Et comme nous n’étions que deux salariés, il m’était impossible de m’absenter, même malade. Une fois, j’ai travaillé avec 39°C de fièvre, sous antidouleurs, vitamines C et je buvais des redbull pour tenir. J’avais la grippe, mais je suis venue, parce que je savais que si je n’étais pas là, personne ne me remplacerait.
Burn-out et menaces
Un jour, la patronne m'a demandé de nettoyer sous les frigos et je me suis déboîté l’épaule.
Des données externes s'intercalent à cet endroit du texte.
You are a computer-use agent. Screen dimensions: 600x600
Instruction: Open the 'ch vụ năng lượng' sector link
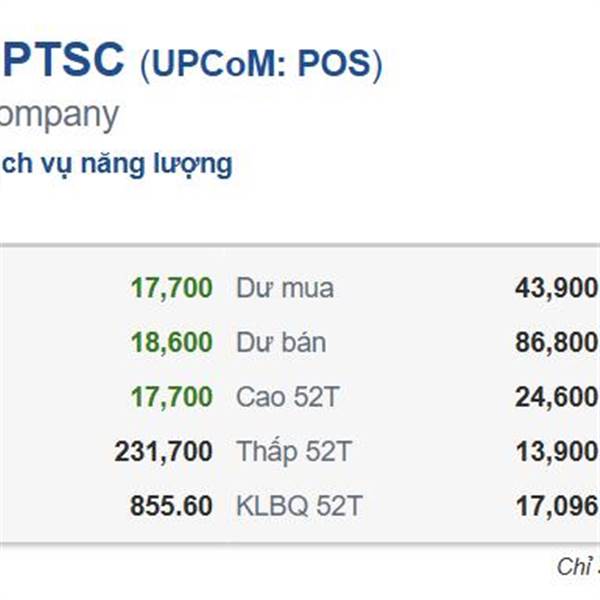tap(116, 163)
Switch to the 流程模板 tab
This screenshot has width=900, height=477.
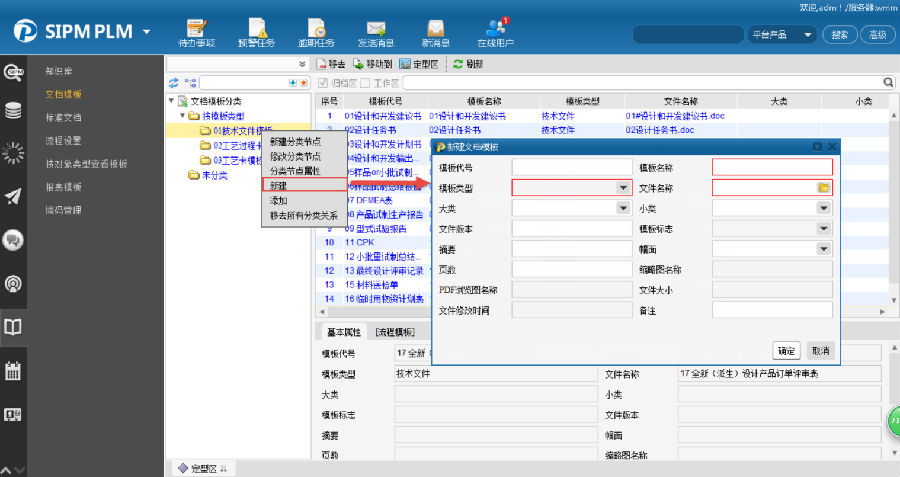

J’ai souffert pendant un an, sans jamais me mettre en arrêt. Je me sentais trop responsable de la station, c’était une erreur. Tout reposait sur moi et je ne tenais plus. J’ai même fait un zona qui me faisait horriblement souffrir. Mais j’ai continué à aller au travail.
Un matin, je suis partie travailler – mais mon corps m’a conduite directement chez le médecin. Il m’a directement délivré un arrêt de travail en me disant que je faisais un burn-out. Cela faisait six ans que je travaillais dans cette station, j’avais 61 ans.
Ma patronne ne m’a pas crue, elle croyait que je ne voulais pas travailler. Deux semaines après mon arrêt, elle m’a appelée pour me dire : « Si c’est comme ça, je vais chercher quelqu’un d’autre. On fait une rupture conventionnelle ! » Elle voulait me virer, mais elle savait qu’elle n’avait pas le droit. Elle m’a menacée : « Si tu refuses, tu n’auras aucune indemnité. ». Elle comptait sur ma peur pour que je parte sans finir mon arrêt maladie.
Mais j’ai contacté la CGT. J’ai rencontré un militant qui m’a soutenu. Il m’a accompagnée dans toutes les démarches. J’ai terminé mon arrêt maladie et il m’a épaulée pendant l’entretien de rupture. J’ai obtenu toutes mes indemnités, et la patronne n’a pas bronché, grâce à lui. Il ne faut pas rester seule dans ces cas-là, il faut s’organiser, contacter les syndicats. Sinon, les patrons peuvent toujours nous avoir.
J’ai ensuite été au chômage pendant un an, avant de partir à la retraite à 62 ans. J’ai travaillé toute ma vie, enchaîné les contrats précaires, et aujourd’hui, ma retraite ne s’élève qu'à 950 euros par mois. Mon cas n’est pas isolé, c’est le sort de beaucoup de femmes comme moi, qui ont trimé toute leur vie, mais ont eu des carrières hachées. Et au vu des politiques du gouvernement, cela va empirer. Il faut lutter contre ces politiques, contre ce système, lutter pour une vie digne, sans exploitation, du début à la fin.